▸ Material provided:
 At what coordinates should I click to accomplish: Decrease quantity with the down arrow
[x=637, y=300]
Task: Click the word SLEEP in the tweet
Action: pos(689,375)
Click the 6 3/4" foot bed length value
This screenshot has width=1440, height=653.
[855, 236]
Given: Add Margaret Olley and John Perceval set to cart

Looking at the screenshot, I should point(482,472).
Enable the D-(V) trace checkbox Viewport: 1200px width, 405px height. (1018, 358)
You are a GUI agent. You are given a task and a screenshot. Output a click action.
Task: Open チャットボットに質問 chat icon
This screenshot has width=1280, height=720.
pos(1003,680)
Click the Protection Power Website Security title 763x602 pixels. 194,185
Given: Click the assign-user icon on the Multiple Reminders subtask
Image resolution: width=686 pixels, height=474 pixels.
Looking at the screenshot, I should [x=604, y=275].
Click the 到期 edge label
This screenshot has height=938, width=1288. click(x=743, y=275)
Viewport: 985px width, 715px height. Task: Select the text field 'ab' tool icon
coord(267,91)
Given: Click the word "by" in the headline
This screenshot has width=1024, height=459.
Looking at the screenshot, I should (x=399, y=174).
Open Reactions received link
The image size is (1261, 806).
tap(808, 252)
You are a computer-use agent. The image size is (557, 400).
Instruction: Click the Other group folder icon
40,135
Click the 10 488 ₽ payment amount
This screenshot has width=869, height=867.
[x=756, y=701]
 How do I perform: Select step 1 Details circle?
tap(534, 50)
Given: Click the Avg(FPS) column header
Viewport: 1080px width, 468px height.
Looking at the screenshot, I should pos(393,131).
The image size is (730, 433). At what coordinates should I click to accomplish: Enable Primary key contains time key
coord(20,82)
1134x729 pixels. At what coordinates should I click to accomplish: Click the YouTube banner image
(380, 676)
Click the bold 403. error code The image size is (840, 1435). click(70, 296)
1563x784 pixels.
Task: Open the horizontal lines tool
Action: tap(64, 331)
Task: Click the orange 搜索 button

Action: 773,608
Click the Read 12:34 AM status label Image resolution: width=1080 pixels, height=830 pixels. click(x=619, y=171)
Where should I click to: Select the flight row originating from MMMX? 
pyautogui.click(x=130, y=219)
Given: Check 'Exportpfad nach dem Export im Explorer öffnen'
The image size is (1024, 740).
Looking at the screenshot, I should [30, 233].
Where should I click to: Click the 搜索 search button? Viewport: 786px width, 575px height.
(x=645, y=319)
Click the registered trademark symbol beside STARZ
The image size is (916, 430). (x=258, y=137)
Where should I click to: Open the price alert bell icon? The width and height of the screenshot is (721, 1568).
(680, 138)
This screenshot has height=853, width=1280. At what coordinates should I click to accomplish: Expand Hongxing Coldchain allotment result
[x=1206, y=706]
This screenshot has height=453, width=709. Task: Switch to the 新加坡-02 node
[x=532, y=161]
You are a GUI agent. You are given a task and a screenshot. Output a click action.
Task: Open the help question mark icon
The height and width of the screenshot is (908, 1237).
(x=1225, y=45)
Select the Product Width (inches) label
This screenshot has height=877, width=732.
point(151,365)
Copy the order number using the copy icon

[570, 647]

▸ Work to be completed:
Restate exactly the lines running from the line with "Task: Open the help question mark icon" to the end of the entries above, both ends included.

▸ Completed task:
Task: Open the help question mark icon
The height and width of the screenshot is (908, 1237).
(x=1225, y=45)
Select the Product Width (inches) label
This screenshot has height=877, width=732.
point(151,365)
Copy the order number using the copy icon

[570, 647]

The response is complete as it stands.